YOUR TASK:
The required output is the lines below from the line containing "Randevu Al (890, 72)" to the line containing "ESSENTIAL AND USEFUL", inclusive, retyped exactly. No other lines belong in it.

RECORDS FOR THIS TASK:
---*---

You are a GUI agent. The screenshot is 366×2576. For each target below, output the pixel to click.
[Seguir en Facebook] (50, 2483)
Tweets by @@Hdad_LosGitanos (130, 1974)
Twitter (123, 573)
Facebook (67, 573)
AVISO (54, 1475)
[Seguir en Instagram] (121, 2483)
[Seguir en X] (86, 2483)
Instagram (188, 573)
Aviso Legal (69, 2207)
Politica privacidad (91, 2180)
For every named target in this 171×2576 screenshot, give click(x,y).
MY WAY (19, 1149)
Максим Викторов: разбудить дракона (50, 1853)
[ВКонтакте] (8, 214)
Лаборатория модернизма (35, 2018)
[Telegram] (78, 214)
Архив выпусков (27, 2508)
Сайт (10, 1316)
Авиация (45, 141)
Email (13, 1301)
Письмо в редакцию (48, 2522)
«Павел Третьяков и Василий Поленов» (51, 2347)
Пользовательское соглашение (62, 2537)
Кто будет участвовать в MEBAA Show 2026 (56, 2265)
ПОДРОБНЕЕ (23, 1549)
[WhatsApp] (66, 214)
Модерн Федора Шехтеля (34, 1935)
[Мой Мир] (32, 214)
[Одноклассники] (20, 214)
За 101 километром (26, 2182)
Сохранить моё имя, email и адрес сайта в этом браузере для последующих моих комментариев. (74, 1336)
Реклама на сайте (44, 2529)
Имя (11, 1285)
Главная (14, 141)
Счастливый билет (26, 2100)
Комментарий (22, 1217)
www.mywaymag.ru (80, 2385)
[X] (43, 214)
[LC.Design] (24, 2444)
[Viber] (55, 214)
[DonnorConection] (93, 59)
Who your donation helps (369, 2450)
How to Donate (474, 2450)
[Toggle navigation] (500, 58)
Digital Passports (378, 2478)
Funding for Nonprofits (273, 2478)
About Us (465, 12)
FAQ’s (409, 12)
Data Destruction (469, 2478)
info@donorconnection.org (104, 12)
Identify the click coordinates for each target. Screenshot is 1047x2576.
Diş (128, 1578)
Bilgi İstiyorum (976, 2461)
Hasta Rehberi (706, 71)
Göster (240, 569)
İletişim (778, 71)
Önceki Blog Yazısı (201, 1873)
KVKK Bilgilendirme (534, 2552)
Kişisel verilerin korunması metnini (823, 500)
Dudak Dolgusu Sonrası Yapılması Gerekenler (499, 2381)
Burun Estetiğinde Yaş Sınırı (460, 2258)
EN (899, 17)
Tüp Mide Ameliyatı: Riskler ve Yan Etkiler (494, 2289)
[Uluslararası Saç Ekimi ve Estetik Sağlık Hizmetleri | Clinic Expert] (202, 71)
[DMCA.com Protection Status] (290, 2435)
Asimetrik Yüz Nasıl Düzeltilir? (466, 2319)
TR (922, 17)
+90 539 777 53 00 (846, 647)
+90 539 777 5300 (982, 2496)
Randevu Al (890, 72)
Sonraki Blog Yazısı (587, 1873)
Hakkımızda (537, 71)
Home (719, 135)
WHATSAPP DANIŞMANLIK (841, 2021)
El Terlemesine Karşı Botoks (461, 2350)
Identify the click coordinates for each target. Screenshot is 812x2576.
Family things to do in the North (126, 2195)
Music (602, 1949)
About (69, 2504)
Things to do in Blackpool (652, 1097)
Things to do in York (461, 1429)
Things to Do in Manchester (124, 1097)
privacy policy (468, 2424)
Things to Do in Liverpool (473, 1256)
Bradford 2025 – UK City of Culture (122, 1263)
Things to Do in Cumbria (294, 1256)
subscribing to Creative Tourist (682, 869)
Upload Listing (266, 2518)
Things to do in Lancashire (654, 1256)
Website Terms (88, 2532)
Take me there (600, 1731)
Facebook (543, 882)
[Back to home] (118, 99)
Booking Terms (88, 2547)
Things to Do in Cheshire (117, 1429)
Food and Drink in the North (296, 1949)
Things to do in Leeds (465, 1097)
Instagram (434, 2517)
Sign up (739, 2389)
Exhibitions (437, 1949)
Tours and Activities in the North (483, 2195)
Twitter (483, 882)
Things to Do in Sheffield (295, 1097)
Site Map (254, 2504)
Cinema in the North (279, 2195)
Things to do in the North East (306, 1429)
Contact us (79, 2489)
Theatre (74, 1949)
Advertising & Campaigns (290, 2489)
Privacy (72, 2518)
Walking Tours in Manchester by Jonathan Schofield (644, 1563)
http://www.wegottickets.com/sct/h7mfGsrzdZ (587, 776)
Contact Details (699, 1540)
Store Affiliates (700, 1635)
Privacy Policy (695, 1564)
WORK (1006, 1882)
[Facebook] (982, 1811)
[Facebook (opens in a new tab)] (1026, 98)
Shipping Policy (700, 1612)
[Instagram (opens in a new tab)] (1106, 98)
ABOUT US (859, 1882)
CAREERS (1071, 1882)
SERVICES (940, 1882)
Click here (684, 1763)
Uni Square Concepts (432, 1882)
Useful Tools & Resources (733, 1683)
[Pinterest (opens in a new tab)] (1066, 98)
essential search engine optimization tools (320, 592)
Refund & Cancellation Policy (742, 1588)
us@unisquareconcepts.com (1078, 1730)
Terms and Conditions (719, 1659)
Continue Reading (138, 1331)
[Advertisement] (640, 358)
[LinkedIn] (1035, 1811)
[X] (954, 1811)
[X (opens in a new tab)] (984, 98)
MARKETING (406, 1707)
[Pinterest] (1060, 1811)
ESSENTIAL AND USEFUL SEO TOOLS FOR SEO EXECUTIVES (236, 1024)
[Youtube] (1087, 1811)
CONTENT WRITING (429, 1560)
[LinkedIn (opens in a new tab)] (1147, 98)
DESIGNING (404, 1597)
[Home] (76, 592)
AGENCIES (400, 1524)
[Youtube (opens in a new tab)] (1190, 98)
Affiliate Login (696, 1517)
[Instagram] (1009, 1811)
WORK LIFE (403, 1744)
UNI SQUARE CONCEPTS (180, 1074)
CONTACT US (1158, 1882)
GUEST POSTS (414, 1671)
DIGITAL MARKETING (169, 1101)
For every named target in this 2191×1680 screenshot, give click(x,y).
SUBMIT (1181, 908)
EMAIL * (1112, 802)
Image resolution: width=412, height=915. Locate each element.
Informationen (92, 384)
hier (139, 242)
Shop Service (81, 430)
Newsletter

---*---

ANSWER:
Randevu Al (890, 72)
Sonraki Blog Yazısı (587, 1873)
Hakkımızda (537, 71)
Home (719, 135)
WHATSAPP DANIŞMANLIK (841, 2021)
El Terlemesine Karşı Botoks (461, 2350)
Identify the click coordinates for each target. Screenshot is 812x2576.
Family things to do in the North (126, 2195)
Music (602, 1949)
About (69, 2504)
Things to do in Blackpool (652, 1097)
Things to do in York (461, 1429)
Things to Do in Manchester (124, 1097)
privacy policy (468, 2424)
Things to Do in Liverpool (473, 1256)
Bradford 2025 – UK City of Culture (122, 1263)
Things to Do in Cumbria (294, 1256)
subscribing to Creative Tourist (682, 869)
Upload Listing (266, 2518)
Things to do in Lancashire (654, 1256)
Website Terms (88, 2532)
Take me there (600, 1731)
Facebook (543, 882)
[Back to home] (118, 99)
Booking Terms (88, 2547)
Things to Do in Cheshire (117, 1429)
Food and Drink in the North (296, 1949)
Things to do in Leeds (465, 1097)
Instagram (434, 2517)
Sign up (739, 2389)
Exhibitions (437, 1949)
Tours and Activities in the North (483, 2195)
Twitter (483, 882)
Things to Do in Sheffield (295, 1097)
Site Map (254, 2504)
Cinema in the North (279, 2195)
Things to do in the North East (306, 1429)
Contact us (79, 2489)
Theatre (74, 1949)
Advertising & Campaigns (290, 2489)
Privacy (72, 2518)
Walking Tours in Manchester by Jonathan Schofield (644, 1563)
http://www.wegottickets.com/sct/h7mfGsrzdZ (587, 776)
Contact Details (699, 1540)
Store Affiliates (700, 1635)
Privacy Policy (695, 1564)
WORK (1006, 1882)
[Facebook] (982, 1811)
[Facebook (opens in a new tab)] (1026, 98)
Shipping Policy (700, 1612)
[Instagram (opens in a new tab)] (1106, 98)
ABOUT US (859, 1882)
CAREERS (1071, 1882)
SERVICES (940, 1882)
Click here (684, 1763)
Uni Square Concepts (432, 1882)
Useful Tools & Resources (733, 1683)
[Pinterest (opens in a new tab)] (1066, 98)
essential search engine optimization tools (320, 592)
Refund & Cancellation Policy (742, 1588)
us@unisquareconcepts.com (1078, 1730)
Terms and Conditions (719, 1659)
Continue Reading (138, 1331)
[Advertisement] (640, 358)
[LinkedIn] (1035, 1811)
[X] (954, 1811)
[X (opens in a new tab)] (984, 98)
MARKETING (406, 1707)
[Pinterest] (1060, 1811)
ESSENTIAL AND USEFUL SEO TOOLS FOR SEO EXECUTIVES (236, 1024)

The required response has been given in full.